== DATASET RECORDS

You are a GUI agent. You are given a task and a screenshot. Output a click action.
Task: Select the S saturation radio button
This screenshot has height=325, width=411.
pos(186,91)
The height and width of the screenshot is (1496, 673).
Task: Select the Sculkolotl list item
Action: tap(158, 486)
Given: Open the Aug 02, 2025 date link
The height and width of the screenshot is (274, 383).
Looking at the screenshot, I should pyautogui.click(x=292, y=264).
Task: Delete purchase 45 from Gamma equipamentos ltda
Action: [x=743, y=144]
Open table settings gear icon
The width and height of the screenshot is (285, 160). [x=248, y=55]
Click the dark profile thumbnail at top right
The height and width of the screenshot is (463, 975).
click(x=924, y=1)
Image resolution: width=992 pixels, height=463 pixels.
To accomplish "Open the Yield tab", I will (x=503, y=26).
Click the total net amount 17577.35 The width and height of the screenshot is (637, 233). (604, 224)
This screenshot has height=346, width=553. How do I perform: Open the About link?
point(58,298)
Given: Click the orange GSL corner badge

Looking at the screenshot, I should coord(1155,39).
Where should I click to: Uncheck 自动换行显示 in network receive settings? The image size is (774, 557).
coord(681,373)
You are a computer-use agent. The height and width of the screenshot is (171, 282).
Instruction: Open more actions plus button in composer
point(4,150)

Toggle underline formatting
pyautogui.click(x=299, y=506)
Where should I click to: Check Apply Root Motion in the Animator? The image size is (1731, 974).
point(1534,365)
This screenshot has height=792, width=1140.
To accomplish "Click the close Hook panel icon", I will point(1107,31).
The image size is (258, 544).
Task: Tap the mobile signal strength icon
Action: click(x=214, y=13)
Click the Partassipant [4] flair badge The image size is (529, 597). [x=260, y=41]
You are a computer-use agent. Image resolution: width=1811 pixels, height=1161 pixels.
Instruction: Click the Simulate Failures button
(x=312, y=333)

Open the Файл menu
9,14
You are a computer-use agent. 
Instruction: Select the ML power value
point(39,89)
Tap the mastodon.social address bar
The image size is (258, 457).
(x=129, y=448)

====

GOAL:
Rewrite each line of the items above as one string in a JSON list, leaving out the blank lines.

TASK ANSWER:
[
  "You are a GUI agent. You are given a task and a screenshot. Output a click action.",
  "Task: Select the S saturation radio button",
  "This screenshot has height=325, width=411.",
  "pos(186,91)",
  "The height and width of the screenshot is (1496, 673).",
  "Task: Select the Sculkolotl list item",
  "Action: tap(158, 486)",
  "Given: Open the Aug 02, 2025 date link",
  "The height and width of the screenshot is (274, 383).",
  "Looking at the screenshot, I should pyautogui.click(x=292, y=264).",
  "Task: Delete purchase 45 from Gamma equipamentos ltda",
  "Action: [x=743, y=144]",
  "Open table settings gear icon",
  "The width and height of the screenshot is (285, 160). [x=248, y=55]",
  "Click the dark profile thumbnail at top right",
  "The height and width of the screenshot is (463, 975).",
  "click(x=924, y=1)",
  "Image resolution: width=992 pixels, height=463 pixels.",
  "To accomplish \"Open the Yield tab\", I will (x=503, y=26).",
  "Click the total net amount 17577.35 The width and height of the screenshot is (637, 233). (604, 224)",
  "This screenshot has height=346, width=553. How do I perform: Open the About link?",
  "point(58,298)",
  "Given: Click the orange GSL corner badge",
  "Looking at the screenshot, I should coord(1155,39).",
  "Where should I click to: Uncheck 自动换行显示 in network receive settings? The image size is (774, 557).",
  "coord(681,373)",
  "You are a computer-use agent. The height and width of the screenshot is (171, 282).",
  "Instruction: Open more actions plus button in composer",
  "point(4,150)",
  "Toggle underline formatting",
  "pyautogui.click(x=299, y=506)",
  "Where should I click to: Check Apply Root Motion in the Animator? The image size is (1731, 974).",
  "point(1534,365)",
  "This screenshot has height=792, width=1140.",
  "To accomplish \"Click the close Hook panel icon\", I will point(1107,31).",
  "The image size is (258, 544).",
  "Task: Tap the mobile signal strength icon",
  "Action: click(x=214, y=13)",
  "Click the Partassipant [4] flair badge The image size is (529, 597). [x=260, y=41]",
  "You are a computer-use agent. Image resolution: width=1811 pixels, height=1161 pixels.",
  "Instruction: Click the Simulate Failures button",
  "(x=312, y=333)",
  "Open the Файл menu",
  "9,14",
  "You are a computer-use agent. ",
  "Instruction: Select the ML power value",
  "point(39,89)",
  "Tap the mastodon.social address bar",
  "The image size is (258, 457).",
  "(x=129, y=448)"
]